The Green Party has criticised the idea of “voluntary carbon market” [1] as “the very opposite of climate justice” ahead of a speech by Mark Carney, UN Special Envoy on Climate Action and Finance, at COP26 this afternoon [Wednesday 3 November].

Molly Scott Cato, Green Party Finance and Economy speaker and former MEP, said: 

“The number one rule for climate policy should be taking responsibility, which means no fancy accounting and no offsets. 

“The idea of voluntary carbon markets breaks both those rules, offloading the heavy lifting onto other countries and purchasing carbon offsets from countries that have protected their carbon sinks better than we have. The sort of offsetting proposed by Carney is a disgraceful attempt to avoid genuine emissions reductions.

“Because the carbon-rich environments tend to be in countries with less financial power, such schemes will mean financial companies in  wealthy nations creating ‘financial products’, based on the land of poorer countries that are already suffering worse effects from the climate crisis. It will give financially powerful countries and corporations power over the land and resources of countries in the Global South, thus creating a financialised version of colonisation.

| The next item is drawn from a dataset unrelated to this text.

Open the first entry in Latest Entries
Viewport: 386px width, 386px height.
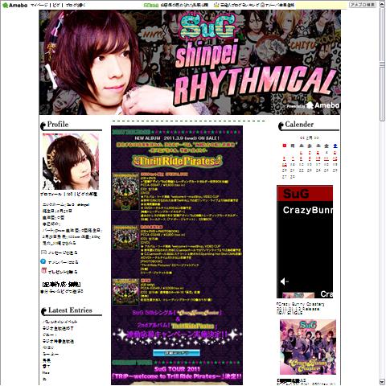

“The ‘carbon credits’ that are traded will enable financiers to control the environments of other countries and profit from them without the citizens of those countries seeing any benefit. Communities who live from the land may be displaced to make space for the planting of trees to absorb the CO2 Bill Gates produces from his private jet. The very opposite of climate justice.”

Notes 

1

Voluntary carbon markets are markets for global offsetting on a massive scale. This means buying up land to absorb your CO2 emissions (usually overseas) rather than reducing your emissions. Governments are focusing on this activity as an alternative to reducing domestic emissions. The product being traded is called a ‘carbon credit’ but it is actually a licence to pollute to an extent equivalent to a piece of land that can absorb the emissions.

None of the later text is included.